[[ Input material open ]]

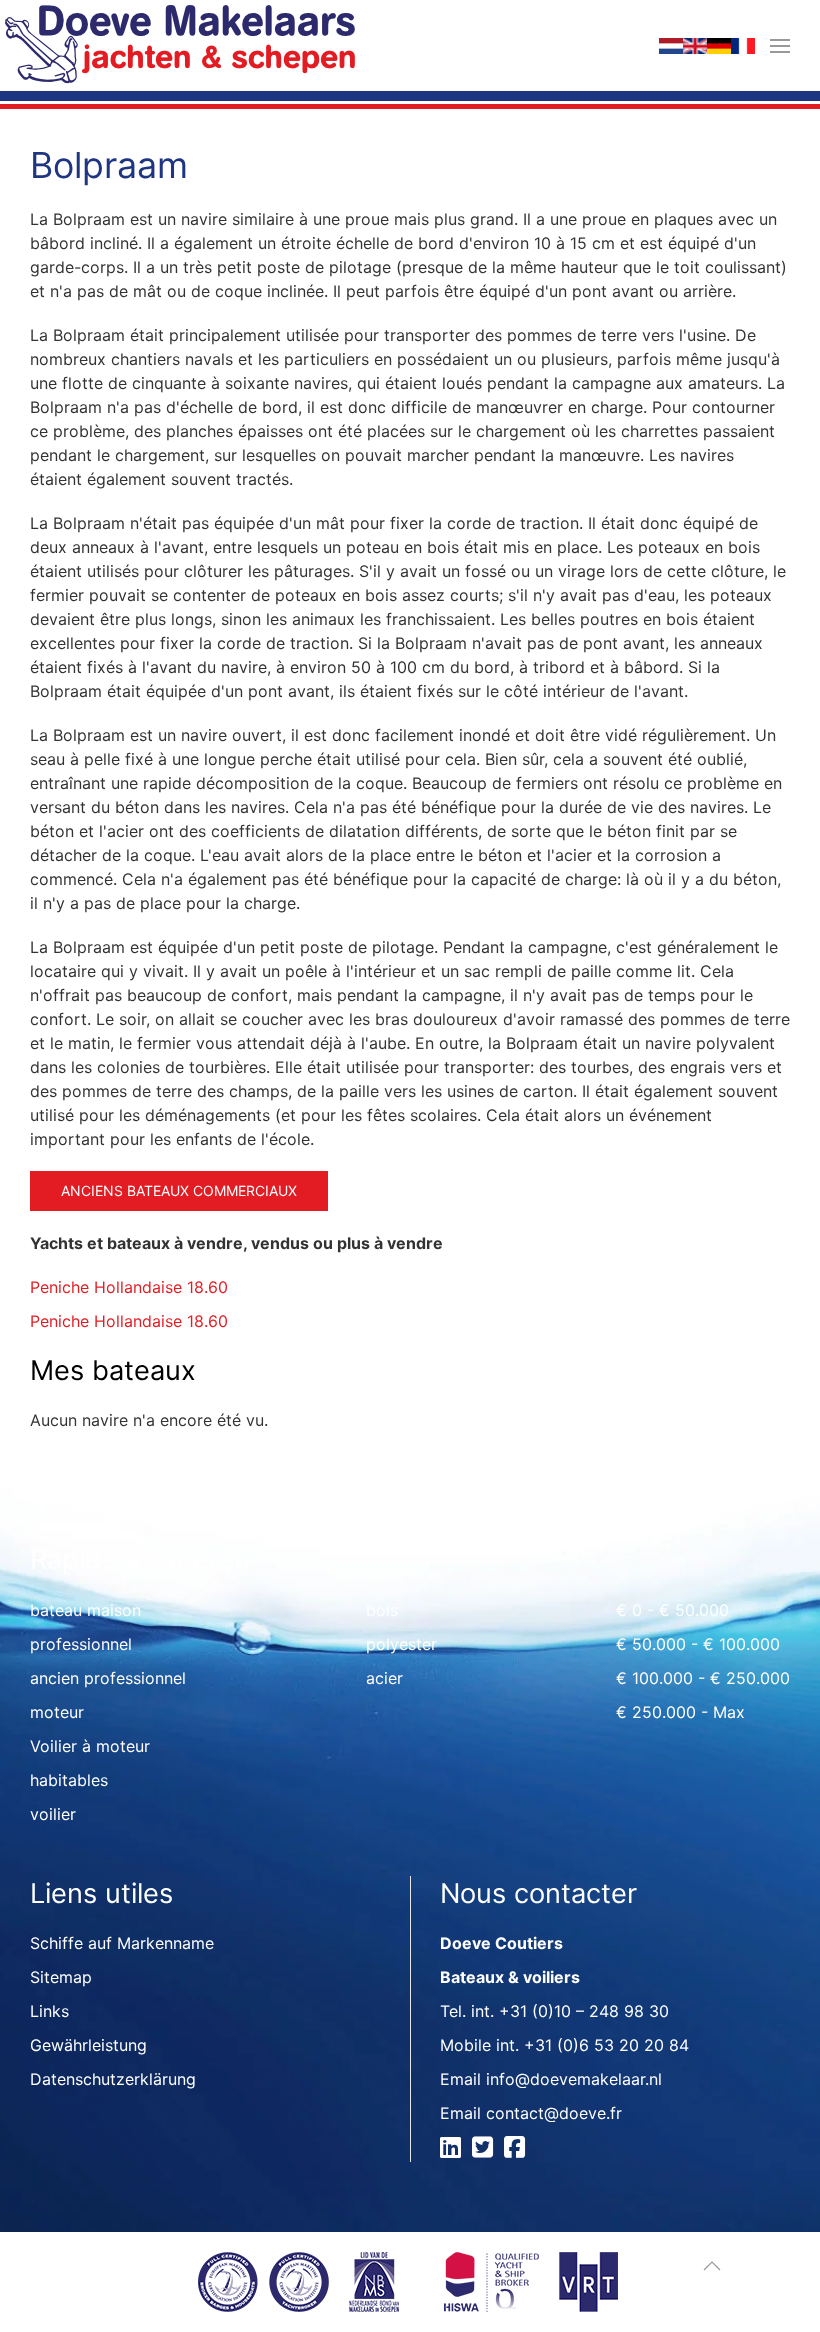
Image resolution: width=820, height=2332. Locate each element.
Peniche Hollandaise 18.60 (129, 1287)
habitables (69, 1780)
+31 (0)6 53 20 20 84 (606, 2045)
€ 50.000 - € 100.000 (698, 1644)
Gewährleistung (88, 2045)
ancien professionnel (108, 1678)
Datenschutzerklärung (113, 2079)
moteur (57, 1712)
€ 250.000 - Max (680, 1712)
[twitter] (485, 2150)
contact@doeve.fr (554, 2113)
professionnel (81, 1644)
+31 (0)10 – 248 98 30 (584, 2011)
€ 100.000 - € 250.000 (703, 1678)
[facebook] (517, 2150)
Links (49, 2011)
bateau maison (85, 1610)
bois (382, 1610)
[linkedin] (453, 2150)
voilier (53, 1814)
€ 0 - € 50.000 (672, 1610)
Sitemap (61, 1977)
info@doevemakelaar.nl (574, 2079)
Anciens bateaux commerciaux (179, 1190)
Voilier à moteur (90, 1746)
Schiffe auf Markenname (122, 1943)
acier (384, 1678)
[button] (780, 45)
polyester (401, 1644)
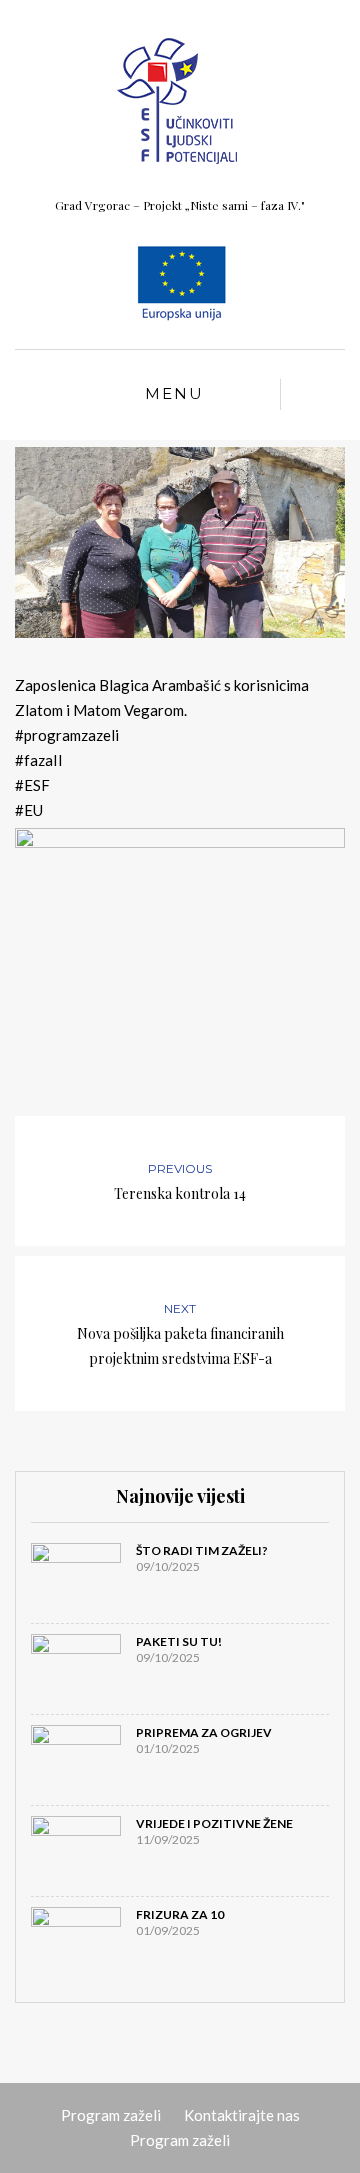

[[ Input material closed ]]

* Exercise description
You are asked to reproduce each line above exactly, but to exclude the pictures.

* Response area
Image resolution: width=820, height=2332. Locate each element.
Peniche Hollandaise 18.60 (129, 1287)
habitables (69, 1780)
+31 (0)6 53 20 20 84 (606, 2045)
€ 50.000 - € 100.000 (698, 1644)
Gewährleistung (88, 2045)
ancien professionnel (108, 1678)
Datenschutzerklärung (113, 2079)
moteur (57, 1712)
€ 250.000 - Max (680, 1712)
[twitter] (485, 2150)
contact@doeve.fr (554, 2113)
professionnel (81, 1644)
+31 (0)10 – 248 98 30 (584, 2011)
€ 100.000 - € 250.000 (703, 1678)
[facebook] (517, 2150)
Links (49, 2011)
bateau maison (85, 1610)
bois (382, 1610)
[linkedin] (453, 2150)
voilier (53, 1814)
€ 0 - € 50.000 (672, 1610)
Sitemap (61, 1977)
info@doevemakelaar.nl (574, 2079)
Anciens bateaux commerciaux (179, 1190)
Voilier à moteur (90, 1746)
Schiffe auf Markenname (122, 1943)
acier (384, 1678)
[button] (780, 45)
polyester (401, 1644)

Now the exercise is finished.